The Commission is composed of a Chairperson and four members. The Constitution requires that a majority of the Commission’s members must be lawyers.

President Benigno Aquino III called upon former Akbayan Party-list representative Etta Rosales to head the commission.[2] Despite resistance from some sectors,[who?] she was appointed as chairperson.

History[edit]

The Commission originated from the Presidential Committee on Human Rights established in 1986 by President Corazon Aquino, which was chaired by former Senator Jose Diokno and former Supreme Court Associate Justice J.B.L. Reyes.
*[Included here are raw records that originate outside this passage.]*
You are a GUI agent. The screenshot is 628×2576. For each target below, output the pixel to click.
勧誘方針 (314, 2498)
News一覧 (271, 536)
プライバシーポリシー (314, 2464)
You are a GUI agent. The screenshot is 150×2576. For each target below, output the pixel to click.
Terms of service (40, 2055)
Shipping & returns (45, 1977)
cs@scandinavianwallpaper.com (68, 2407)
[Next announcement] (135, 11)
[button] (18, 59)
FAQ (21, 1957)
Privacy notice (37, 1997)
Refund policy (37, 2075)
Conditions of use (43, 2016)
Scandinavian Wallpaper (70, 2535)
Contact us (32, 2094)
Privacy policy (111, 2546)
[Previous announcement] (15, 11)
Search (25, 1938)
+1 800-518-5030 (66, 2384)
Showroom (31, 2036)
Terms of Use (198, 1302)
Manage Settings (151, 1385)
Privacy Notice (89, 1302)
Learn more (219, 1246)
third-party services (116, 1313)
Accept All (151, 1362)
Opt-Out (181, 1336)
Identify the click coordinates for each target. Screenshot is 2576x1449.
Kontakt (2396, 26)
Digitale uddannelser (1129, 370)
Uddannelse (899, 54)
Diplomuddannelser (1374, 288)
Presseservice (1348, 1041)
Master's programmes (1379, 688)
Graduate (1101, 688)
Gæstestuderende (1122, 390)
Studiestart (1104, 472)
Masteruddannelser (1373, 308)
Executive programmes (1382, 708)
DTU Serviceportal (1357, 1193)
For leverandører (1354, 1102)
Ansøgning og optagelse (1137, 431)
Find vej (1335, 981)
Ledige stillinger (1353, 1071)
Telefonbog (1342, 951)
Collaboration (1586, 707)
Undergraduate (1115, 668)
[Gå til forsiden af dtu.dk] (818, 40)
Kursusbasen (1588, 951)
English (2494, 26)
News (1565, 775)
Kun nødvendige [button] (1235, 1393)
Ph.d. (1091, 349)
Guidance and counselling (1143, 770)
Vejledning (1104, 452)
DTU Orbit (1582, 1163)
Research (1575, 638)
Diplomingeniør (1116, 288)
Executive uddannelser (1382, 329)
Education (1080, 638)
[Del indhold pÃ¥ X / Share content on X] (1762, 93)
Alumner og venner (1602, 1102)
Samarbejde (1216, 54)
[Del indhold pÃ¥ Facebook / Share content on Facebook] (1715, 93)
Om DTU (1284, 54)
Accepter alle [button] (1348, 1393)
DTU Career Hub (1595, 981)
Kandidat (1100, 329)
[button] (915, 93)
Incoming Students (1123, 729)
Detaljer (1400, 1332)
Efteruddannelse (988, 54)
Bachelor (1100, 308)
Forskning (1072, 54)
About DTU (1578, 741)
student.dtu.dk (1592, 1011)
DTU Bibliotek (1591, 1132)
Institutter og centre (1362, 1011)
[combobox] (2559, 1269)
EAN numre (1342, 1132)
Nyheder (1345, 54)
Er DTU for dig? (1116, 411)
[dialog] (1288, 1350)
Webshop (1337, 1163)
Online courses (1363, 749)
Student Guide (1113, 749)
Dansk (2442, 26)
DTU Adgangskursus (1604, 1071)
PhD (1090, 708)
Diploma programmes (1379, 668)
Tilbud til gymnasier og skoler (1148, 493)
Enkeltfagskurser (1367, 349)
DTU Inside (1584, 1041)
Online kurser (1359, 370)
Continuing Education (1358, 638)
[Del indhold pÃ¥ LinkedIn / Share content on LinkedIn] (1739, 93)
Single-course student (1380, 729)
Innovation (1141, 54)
A separate Commission on Human Rights was established upon the promulgation of the 1987 Constitution.

Functions[edit]

Under Section 18, Article XIII of the Philippine Constitution, the Commission is empowered to investigate all forms of human rights violations involving civil and political rights, adopt rules of procedure and issue contempt citations, provide appropriate legal measures for the protection of human rights of all persons within the Philippines, and several other powers in relation to the protection of human rights.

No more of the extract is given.